**作業の指示:**
国内コラボレーティブアプリケーション市場についての記事を、最後の文のあとから書き進めてください。

**表示された文章:**
++++++++

IDC Japanは8月26日、国内コラボレーティブアプリケーションについて、2009年の市場規模実績と2014年までの市場規模予測を発表した。これによると、2009年の同市場規模は666億円、前年比成長率はマイナス4.3%となった。

2010年は経済の回復に伴い停滞していた更新需要が回復するも成長率は0.7%と下げ止まり、同市場規模は670億円の見込みで、2011年以降は成長率が2~3%台で推移すると同社では見ている。2009年~2014年の年間平均成長率(CAGR: Compound Annual Growth Rate)は2.6%で、2014年には756億円に達すると見込まれている。

++++++++

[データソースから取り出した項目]
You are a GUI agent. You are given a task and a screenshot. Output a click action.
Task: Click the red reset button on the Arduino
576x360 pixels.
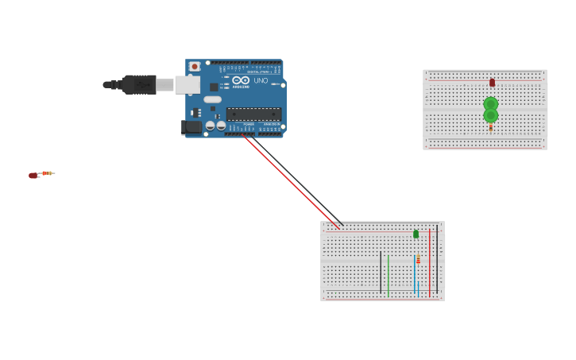[x=195, y=67]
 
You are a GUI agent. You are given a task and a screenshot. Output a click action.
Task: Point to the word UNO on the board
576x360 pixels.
[x=261, y=80]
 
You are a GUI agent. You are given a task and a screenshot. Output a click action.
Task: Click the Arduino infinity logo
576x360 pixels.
[x=241, y=80]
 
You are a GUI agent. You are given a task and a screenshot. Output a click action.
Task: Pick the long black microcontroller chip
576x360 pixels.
[x=253, y=114]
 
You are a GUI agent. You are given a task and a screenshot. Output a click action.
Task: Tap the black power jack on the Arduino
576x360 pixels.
[x=191, y=126]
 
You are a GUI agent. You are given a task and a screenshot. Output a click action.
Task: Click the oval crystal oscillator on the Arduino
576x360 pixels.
[x=212, y=100]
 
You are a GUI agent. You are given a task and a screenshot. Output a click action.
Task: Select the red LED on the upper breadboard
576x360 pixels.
[x=492, y=83]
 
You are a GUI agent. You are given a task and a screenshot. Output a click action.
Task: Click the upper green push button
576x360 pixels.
[x=491, y=103]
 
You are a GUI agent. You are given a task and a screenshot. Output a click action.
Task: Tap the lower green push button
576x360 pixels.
[x=491, y=116]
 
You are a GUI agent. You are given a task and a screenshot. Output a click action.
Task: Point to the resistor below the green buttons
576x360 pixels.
[x=491, y=127]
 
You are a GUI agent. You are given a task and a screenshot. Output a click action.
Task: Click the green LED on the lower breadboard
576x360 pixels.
[x=416, y=234]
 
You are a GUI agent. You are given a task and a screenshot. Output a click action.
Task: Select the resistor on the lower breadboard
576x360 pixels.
[x=418, y=260]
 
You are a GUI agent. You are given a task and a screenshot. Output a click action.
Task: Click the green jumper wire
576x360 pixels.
[x=388, y=274]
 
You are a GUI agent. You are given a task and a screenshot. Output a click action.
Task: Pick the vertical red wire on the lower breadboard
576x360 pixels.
[x=429, y=262]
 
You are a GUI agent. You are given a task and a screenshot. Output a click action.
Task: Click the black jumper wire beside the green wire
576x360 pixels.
[x=381, y=270]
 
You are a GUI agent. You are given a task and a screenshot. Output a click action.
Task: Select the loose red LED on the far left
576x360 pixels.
[x=33, y=175]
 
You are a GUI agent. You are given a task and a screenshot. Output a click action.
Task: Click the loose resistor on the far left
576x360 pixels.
[x=48, y=173]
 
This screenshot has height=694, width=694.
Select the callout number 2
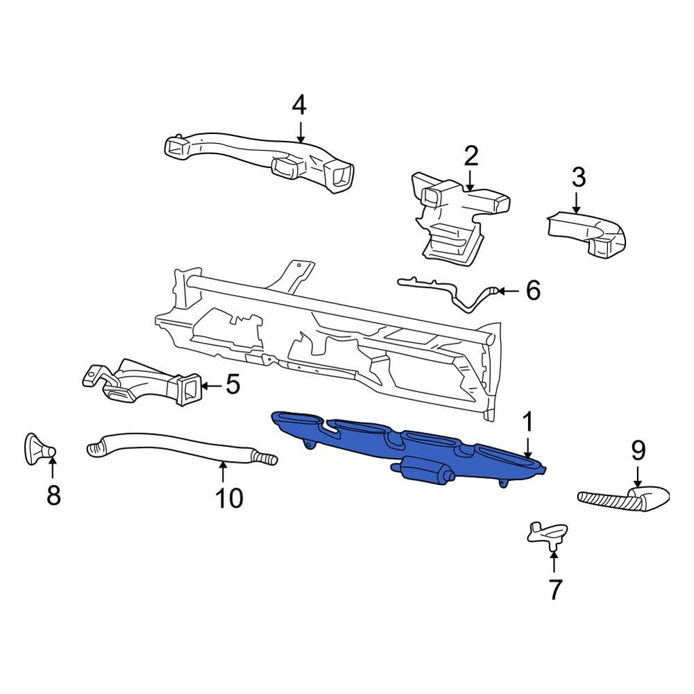pos(471,156)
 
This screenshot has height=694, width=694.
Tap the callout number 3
pos(578,178)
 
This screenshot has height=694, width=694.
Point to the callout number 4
pos(299,105)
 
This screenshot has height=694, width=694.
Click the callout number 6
pos(532,290)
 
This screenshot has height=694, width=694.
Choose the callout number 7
pos(555,590)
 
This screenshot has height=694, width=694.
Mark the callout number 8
pos(53,496)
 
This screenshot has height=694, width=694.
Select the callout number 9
pos(638,450)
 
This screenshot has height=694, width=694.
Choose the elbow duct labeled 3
pos(590,232)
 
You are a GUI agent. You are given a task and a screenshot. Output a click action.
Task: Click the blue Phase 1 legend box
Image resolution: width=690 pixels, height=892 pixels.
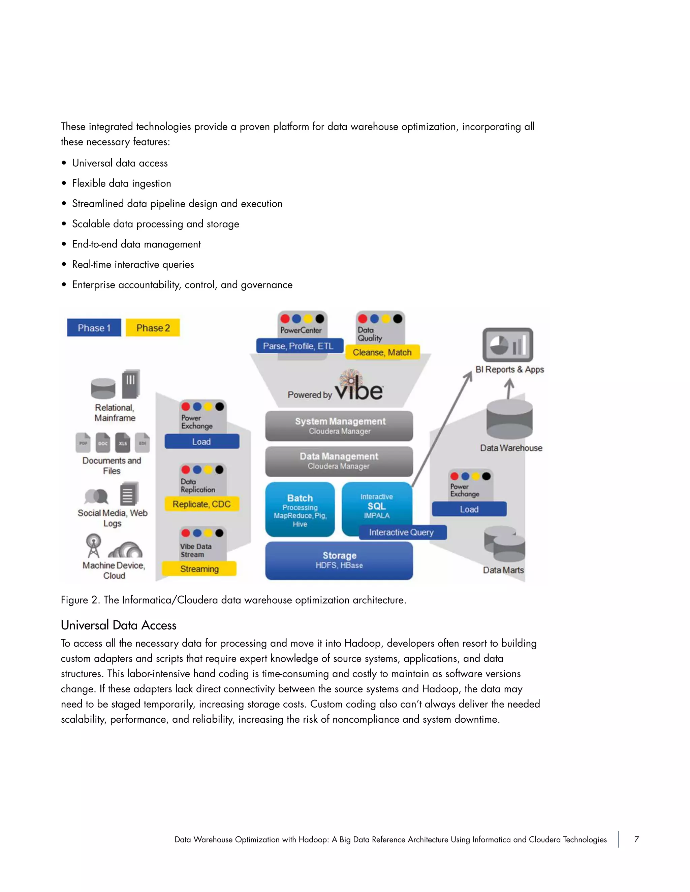tap(94, 328)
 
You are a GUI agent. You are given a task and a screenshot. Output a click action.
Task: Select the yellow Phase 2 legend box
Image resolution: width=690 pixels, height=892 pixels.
tap(153, 328)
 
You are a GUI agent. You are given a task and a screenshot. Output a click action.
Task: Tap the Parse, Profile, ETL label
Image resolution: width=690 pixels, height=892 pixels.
tap(299, 346)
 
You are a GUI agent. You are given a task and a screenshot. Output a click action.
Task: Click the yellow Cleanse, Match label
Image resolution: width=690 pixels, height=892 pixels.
tap(382, 352)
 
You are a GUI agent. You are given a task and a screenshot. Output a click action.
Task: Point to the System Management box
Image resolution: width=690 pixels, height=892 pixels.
tap(339, 425)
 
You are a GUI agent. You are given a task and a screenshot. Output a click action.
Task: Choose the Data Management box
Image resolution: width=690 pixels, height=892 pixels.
tap(339, 461)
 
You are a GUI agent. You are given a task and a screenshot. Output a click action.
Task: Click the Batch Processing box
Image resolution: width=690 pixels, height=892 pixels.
tap(300, 509)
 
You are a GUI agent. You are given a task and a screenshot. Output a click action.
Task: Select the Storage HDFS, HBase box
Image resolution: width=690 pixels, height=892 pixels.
tap(339, 560)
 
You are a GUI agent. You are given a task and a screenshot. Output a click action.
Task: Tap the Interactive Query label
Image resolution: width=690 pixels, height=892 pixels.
tap(402, 532)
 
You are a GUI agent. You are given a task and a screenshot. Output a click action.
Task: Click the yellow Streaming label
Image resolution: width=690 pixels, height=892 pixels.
tap(199, 569)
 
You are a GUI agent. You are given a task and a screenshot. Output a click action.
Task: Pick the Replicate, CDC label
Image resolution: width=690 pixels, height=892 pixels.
tap(201, 504)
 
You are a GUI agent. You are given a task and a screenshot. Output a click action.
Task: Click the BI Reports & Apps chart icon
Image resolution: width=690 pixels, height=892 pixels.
tap(508, 345)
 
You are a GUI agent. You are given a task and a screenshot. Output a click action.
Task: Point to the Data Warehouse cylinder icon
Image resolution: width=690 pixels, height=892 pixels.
tap(509, 419)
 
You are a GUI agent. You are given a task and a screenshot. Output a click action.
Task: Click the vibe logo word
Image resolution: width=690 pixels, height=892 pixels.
tap(359, 390)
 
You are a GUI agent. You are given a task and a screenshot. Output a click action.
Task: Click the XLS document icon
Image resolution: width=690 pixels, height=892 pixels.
tap(123, 443)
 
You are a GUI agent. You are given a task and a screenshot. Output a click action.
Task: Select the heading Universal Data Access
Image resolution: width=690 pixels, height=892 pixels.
tap(119, 625)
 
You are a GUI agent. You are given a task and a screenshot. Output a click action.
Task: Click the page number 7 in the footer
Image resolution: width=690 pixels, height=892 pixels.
tap(636, 839)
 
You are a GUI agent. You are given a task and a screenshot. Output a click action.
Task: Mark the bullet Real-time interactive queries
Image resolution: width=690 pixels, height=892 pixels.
tap(133, 264)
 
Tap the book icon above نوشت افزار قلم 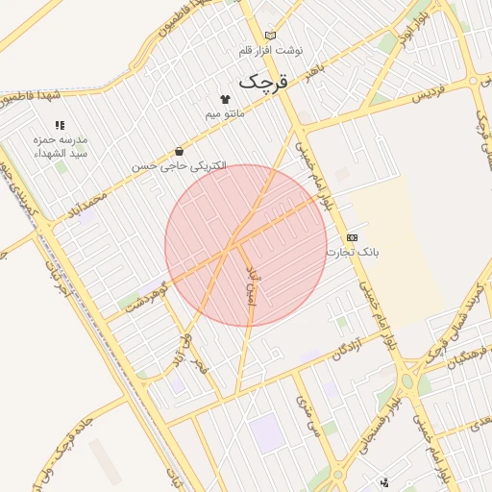tap(270, 36)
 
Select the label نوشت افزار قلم tap(270, 49)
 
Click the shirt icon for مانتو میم tap(226, 98)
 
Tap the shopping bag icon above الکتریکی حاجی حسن tap(180, 151)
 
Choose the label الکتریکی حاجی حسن tap(180, 165)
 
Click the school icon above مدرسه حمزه tap(61, 124)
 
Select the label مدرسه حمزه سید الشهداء tap(61, 146)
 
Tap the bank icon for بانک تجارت tap(353, 236)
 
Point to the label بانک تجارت tap(353, 252)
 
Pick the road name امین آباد tap(253, 284)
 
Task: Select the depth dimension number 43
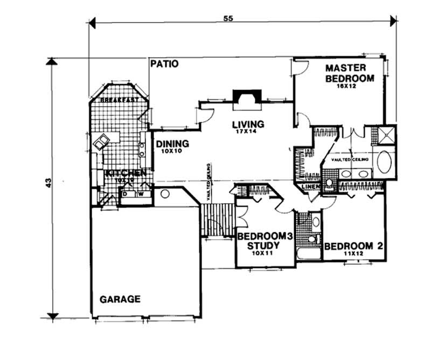coord(49,184)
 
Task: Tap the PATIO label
coord(164,64)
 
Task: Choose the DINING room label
coord(172,144)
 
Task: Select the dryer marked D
coord(126,194)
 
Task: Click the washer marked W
coord(140,194)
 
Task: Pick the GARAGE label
coord(120,299)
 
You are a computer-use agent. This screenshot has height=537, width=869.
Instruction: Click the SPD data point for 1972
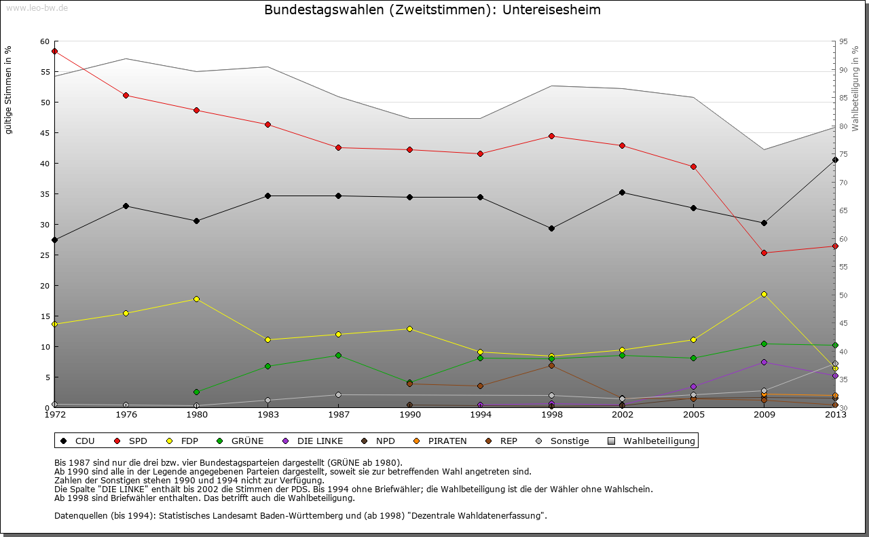pyautogui.click(x=54, y=51)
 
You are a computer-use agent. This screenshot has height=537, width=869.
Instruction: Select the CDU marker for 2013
pyautogui.click(x=835, y=160)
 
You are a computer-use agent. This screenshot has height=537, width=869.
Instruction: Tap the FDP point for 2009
pyautogui.click(x=764, y=294)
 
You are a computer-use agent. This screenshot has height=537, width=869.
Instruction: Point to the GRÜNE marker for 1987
pyautogui.click(x=338, y=355)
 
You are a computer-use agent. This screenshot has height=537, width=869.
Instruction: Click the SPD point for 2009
pyautogui.click(x=764, y=253)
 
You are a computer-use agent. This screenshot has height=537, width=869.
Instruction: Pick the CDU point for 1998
pyautogui.click(x=551, y=228)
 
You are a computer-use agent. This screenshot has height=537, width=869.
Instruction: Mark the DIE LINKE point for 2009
pyautogui.click(x=764, y=362)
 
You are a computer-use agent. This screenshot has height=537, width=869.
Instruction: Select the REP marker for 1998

++++++++

**作業の回答:**
同社では、、国内コンテンツ/コラボレーティブアプリケーション市場を、「統合コラボレーティブ環境」「メッセージングアプリケーション」「チームコラボレーティブアプリケーション」「会議アプリケーション」「ソーシャルプラットフォーム」「コンテンツ管理ソフトウェア」「エンタープライズポータル」「検索/ディスカバリーソフトウェア」という8つのソフトウェアに分類している。

コラボレーティブアプリケーション市場の5割程度を占める「統合コラボレーティブ環境市場」は、大企業・中堅企業で導入が一巡し、更新需要が中心となり成長を支えているという。2009年の同市場は、前年比成長率マイナス4.9%(338億円)だったが、公庁や地方自治体の公共機関や電力などの公益事業が市場を下支えした。2009年~2014年のCAGRは2.4%、2014年の市場規模は382億円と予測されている。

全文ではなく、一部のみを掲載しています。